Chapter 8 #2
This man loved her. She felt it in every touch, every word. And she wanted him to know she loved him too—but the words stayed stuck, locked behind her ribs.
She had to make him feel it. Had to let him know that even though she couldn’t say the words out loud just yet, she wanted to show him what he meant to her.
Gazing into Flynn’s ocean blue eyes, she placed her hands on his bare chest, gently signaling for him to move off of her. With Flynn now standing beside the bed, she rose to her feet—then dropped to her knees before him.
Flynn’s eyes darkened as he watched her every move.

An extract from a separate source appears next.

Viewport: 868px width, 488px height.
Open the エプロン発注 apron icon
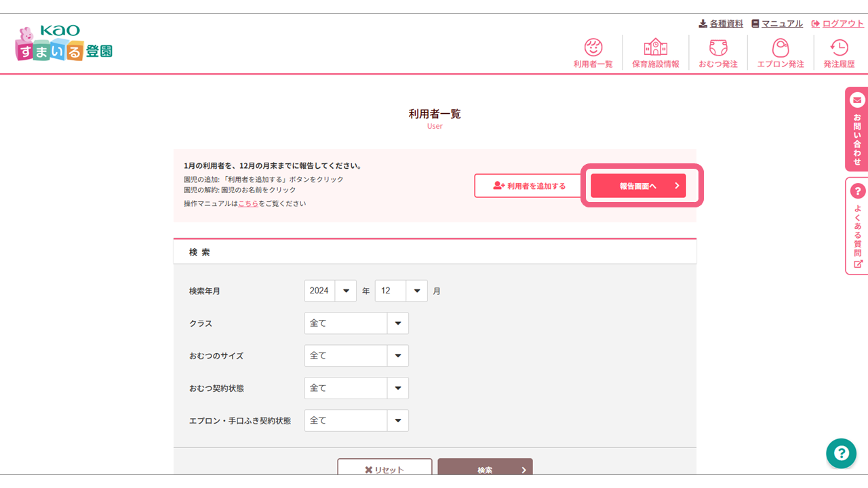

“Let me…“ she whispered never breaking eye contact as he stood bare before her. Slowly, she gathered her red curls into a loose ponytail, the movement unhurried, intentional—she wanted him to watch every second.
Flynn’s throat bobbed. “Christ, Campbell.” His hand slid into her hair, not to guide, but to hold on. “I’m not walkin’ out of this room alive, am I?”
She slid the condom off him with a teasing drag of her fingers, earning a sharp curse from Flynn.
She paused there, her breath warm against his skin, letting the tension stretch until Flynn’s hand trembled in her hair.
The heat of him filled her mouth on the first slow slide.
The weight, the taste—it was overwhelming, intimate in a way that made her pulse skip.
Flynn’s hand fisted in the quilt at his side, his other gently grasping her wild curls as if he couldn’t decide whether to hold her there or draw her closer.
“Mo chridhe,” he groaned, the Gaelic slipping out raw, instinctive.
My heart.
Her body flushed at the sound, at the way his hips jolted despite himself. She set her rhythm deliberately—slow, savoring—her hand working where her lips couldn’t. Every groan, every curse, every tremor in him was hers to summon.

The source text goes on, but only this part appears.